The Philadelphia Experiment
The Philadelphia Experiment
The Philadelphia Experiment, aka Project Rainbow, is the earliest and most entrenched conspiracy theory about teleportation. It involves a disappearing United States Navy ship and its entire crew, Albert Einstein, a paranormal bar fight and a cover-up.
The story goes that, besides escorting destroyers, the USS Eldridge was used in a series of experiments to test Albert Einstein’s Unified Field Theory as a way to cloak large vessels from enemy view. Believers in the experiment say the ship was outfitted with powerful electromagnetic generators that could bend light around the ship and render it invisible to the naked eye.
The first test took place in July 1943 in the Philadelphia Naval Shipyard. When the switch was flipped, according to a witness who said he was there, the ship was enveloped in a greenish fog and when the mist lifted the destroyer was gone. The only evidence that the ship was still there was the deep impression its hull made in the water. When the vessel reappeared, the crew were said to be disoriented and violently nauseous.

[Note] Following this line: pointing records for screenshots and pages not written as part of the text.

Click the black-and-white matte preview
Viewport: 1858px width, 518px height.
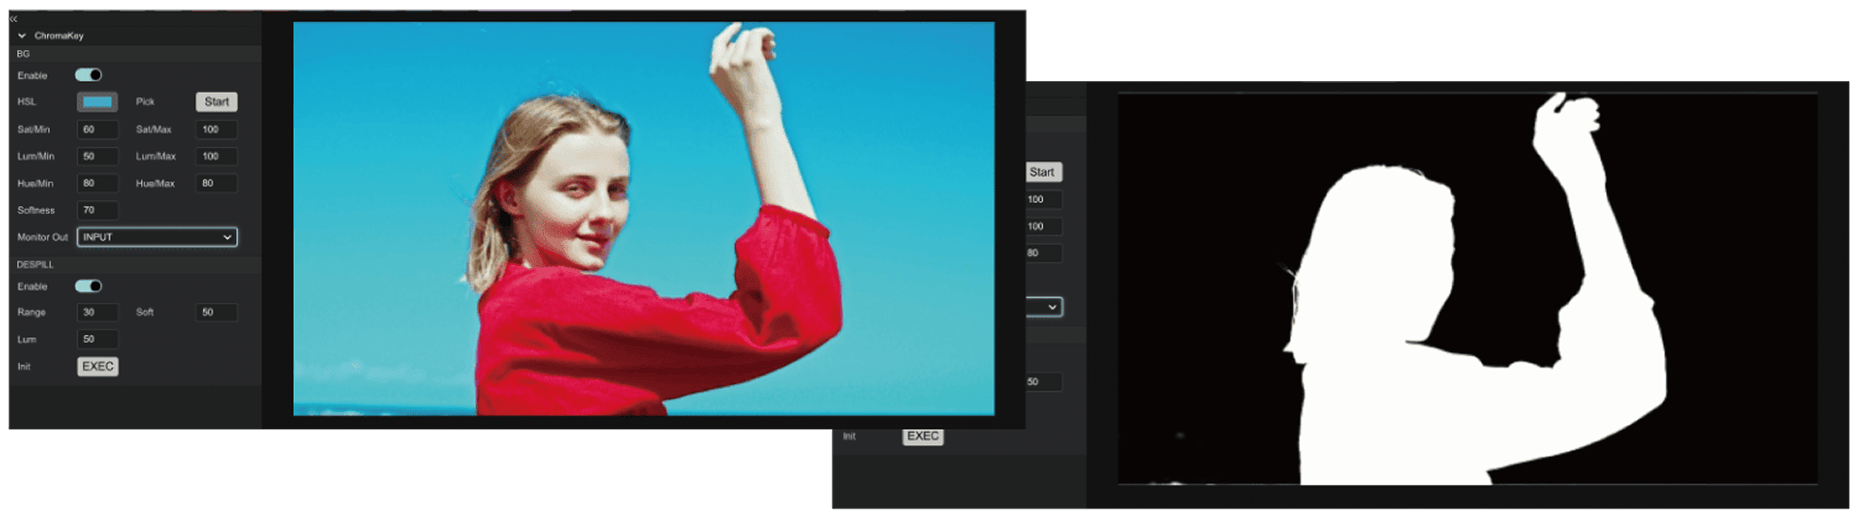(1467, 290)
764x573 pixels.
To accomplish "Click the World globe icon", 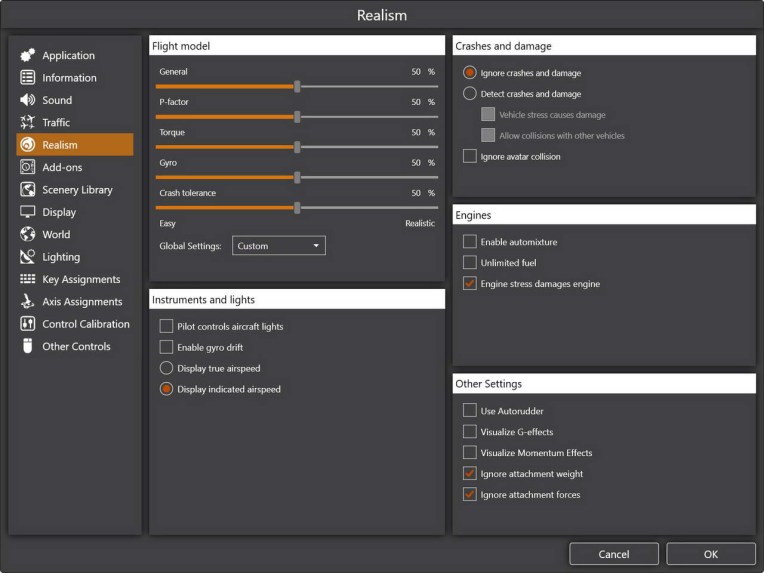I will point(28,234).
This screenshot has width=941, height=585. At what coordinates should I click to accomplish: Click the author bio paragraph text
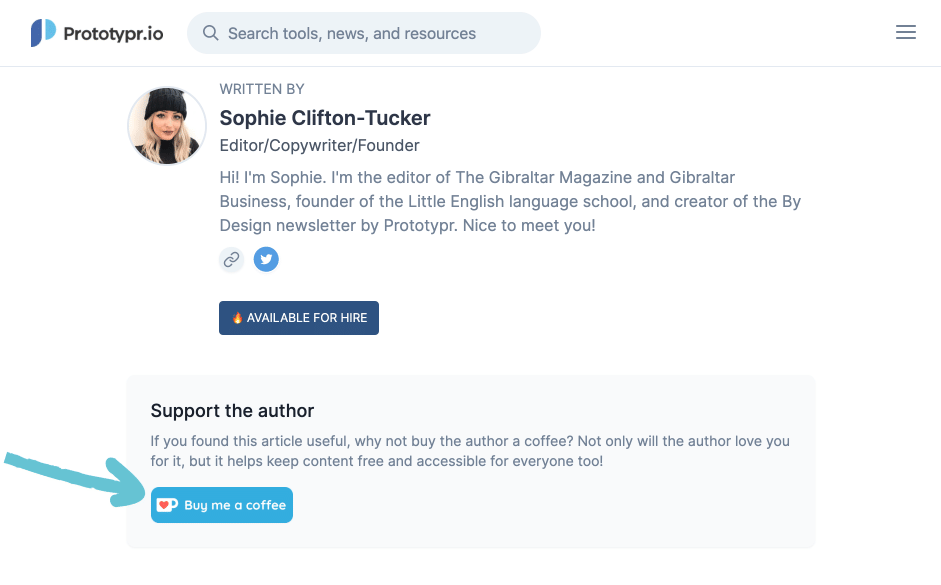(x=510, y=201)
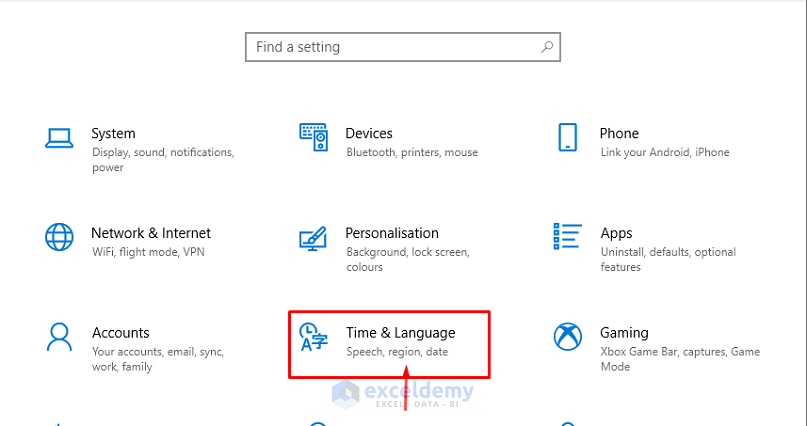Click the Network & Internet globe icon

59,237
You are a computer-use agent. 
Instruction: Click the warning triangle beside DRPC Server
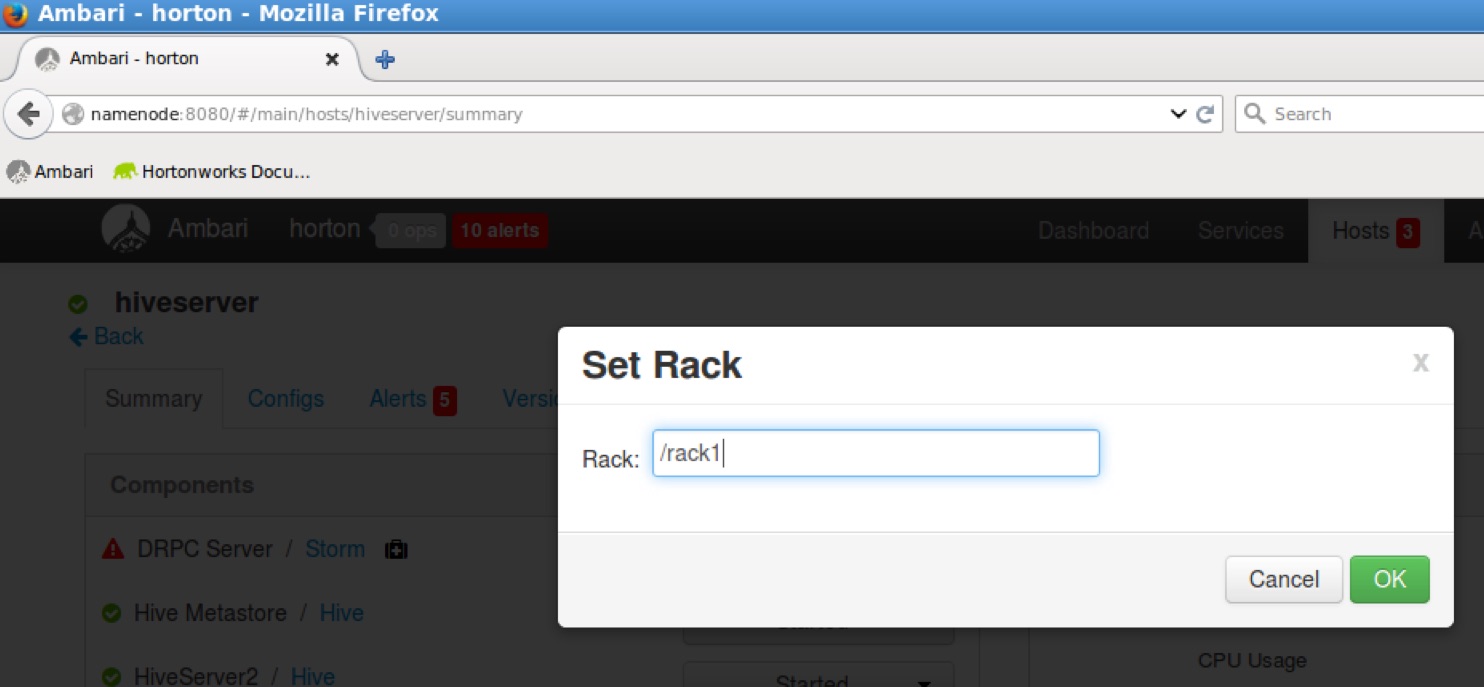click(x=111, y=548)
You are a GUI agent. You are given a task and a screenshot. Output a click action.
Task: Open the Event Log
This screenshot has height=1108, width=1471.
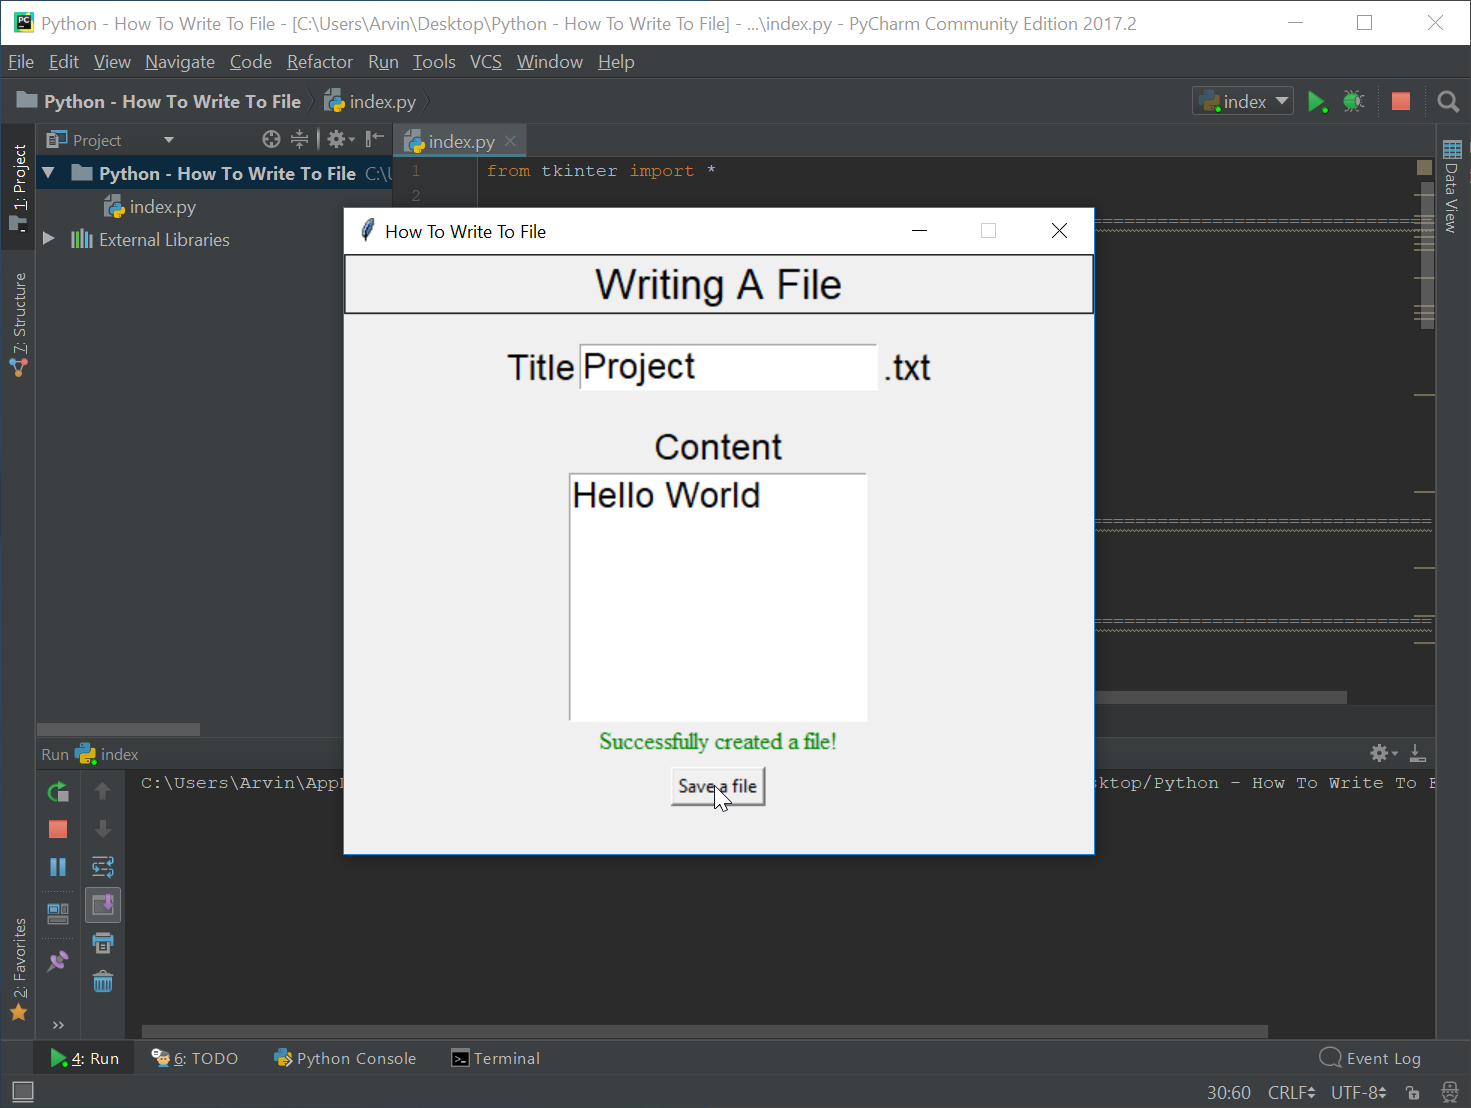(x=1371, y=1058)
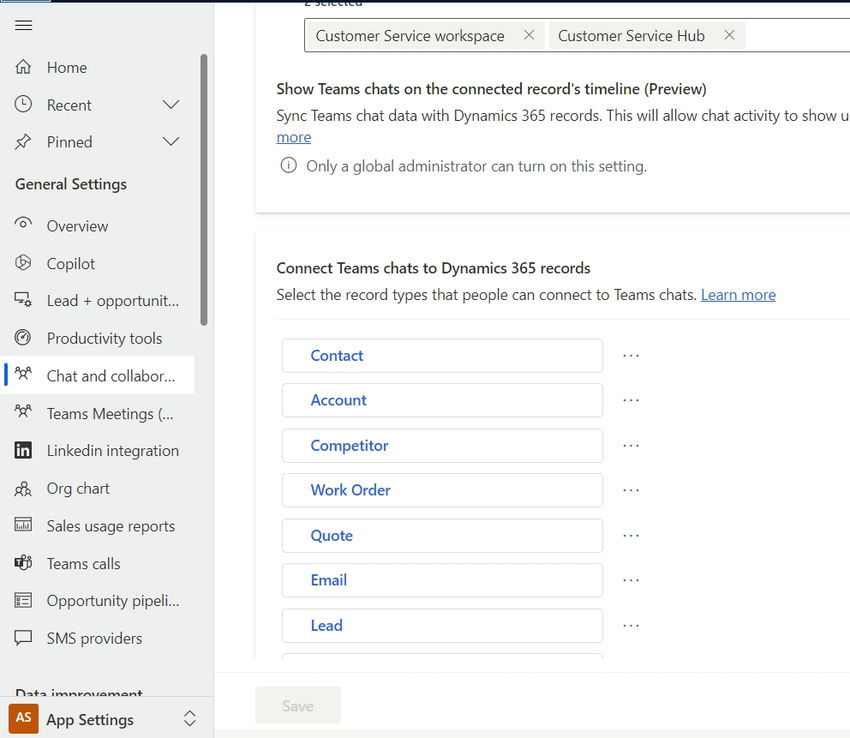Image resolution: width=850 pixels, height=738 pixels.
Task: Select the Org chart icon
Action: 24,489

A subsequent test on October 28, 1943 caused the ship to disappear from the Philadelphia Naval Shipyard and reappear moments later in the waters off Norfolk, Virginia. The ship’s next trick was to disappear again from Norfolk and rematerialize back in Philadelphia.
In the short time it took the ship to teleport, however, theorists claim the experiment went nightmarishly awry. Many of the crew members were stuck temporarily between dimensions, others disappeared forever, and five sailors became fused with the deck and hull of the ship when it reappeared. Half of the officers and sailors were driven insane by the experience and others supposedly disappeared and reappeared spontaneously years later.
Shocked by the unexpected teleportation and its horrifying results, the Navy shut down the experiment and immediately began covering up any evidence that it took place. Conspiracy theorists say the crewmen who still had their wits about them were brainwashed so they couldn’t tell the tale.
Evidence, A Mysterious Letter-
The story began circulating in 1955 when a man named Carlos Allende wrote several letters in strange handwriting to Morris Jessup, a UFO researcher and writer. In his correspondence, Allende claimed that he witnessed the USS Eldridge suddenly disappear and reappear while he was aboard the nearby civilian vessel, the SS Andrew Furuseth.
Among other claims, Allende said he knew firsthand that Albert Einstein had solved the Unified Field Theory and that he witnessed a bar fight involving crewmen of the Eldridge who suddenly disappeared mid-punch.
Jessup dismissed Allende’s claims until he was approached by two officers from the Office of Naval Research (ONR) with a copy of his book, The Case for UFOs, that they’d received anonymously. The book was heavily annotated with comments about the nature of UFOs, methods of propulsion and alien culture–and Jessup recognized that it was Allende’s handwriting filling the margins of the book.
The Doubters
Paranormal researcher Robert Goerman said he discovered that Allende was actually Carl Allen, a wandering loner known for involved pranks, annotating whatever he could lay his hands on and sending bizarre missives to his family and others. Goerman published a story in the paranormal and UFO research magazine, FATE, claiming that Allen created the hoax and it was more successful than he’d probably ever expected.
Ufologist Jacques Vallee published a 1994 paper entitled “Anatomy of a Hoax” in the Journal of Scientific Exploration about Allen, the pervasiveness of the Philadelphia Experiment story and guidelines for detecting false stories of the paranormal.
Skeptics say the theory has too many holes in it to float. Allen is not a credible witness and he never presented verifiable evidence about a single one of his claims. Some wonder why the Navy would opt to conduct a highly charged, top-secret experiment on a massive boat in broad daylight.
But despite the lack of additional witnesses and hard evidence, the story has had long sea legs, showing no signs of waning after more than 50 years. It has spawned scores of books, conspiracy websites and a 1984 movie, The Philadelphia Experiment, produced by legendary horror director John Carpenter.
The story was bolstered by the rogue investigation by the two naval officers into Allen’s writing in the UFO book, and by the Navy’s official response about their activities. Also, when Morris Jessup committed suicide in 1959, some conspiracy theorists suggested that he was murdered to keep him from revealing secrets. If the teleportation was true, of course, it is unlikely that the Navy would acknowledge its existence.
Does it make sense? Could it have really happened?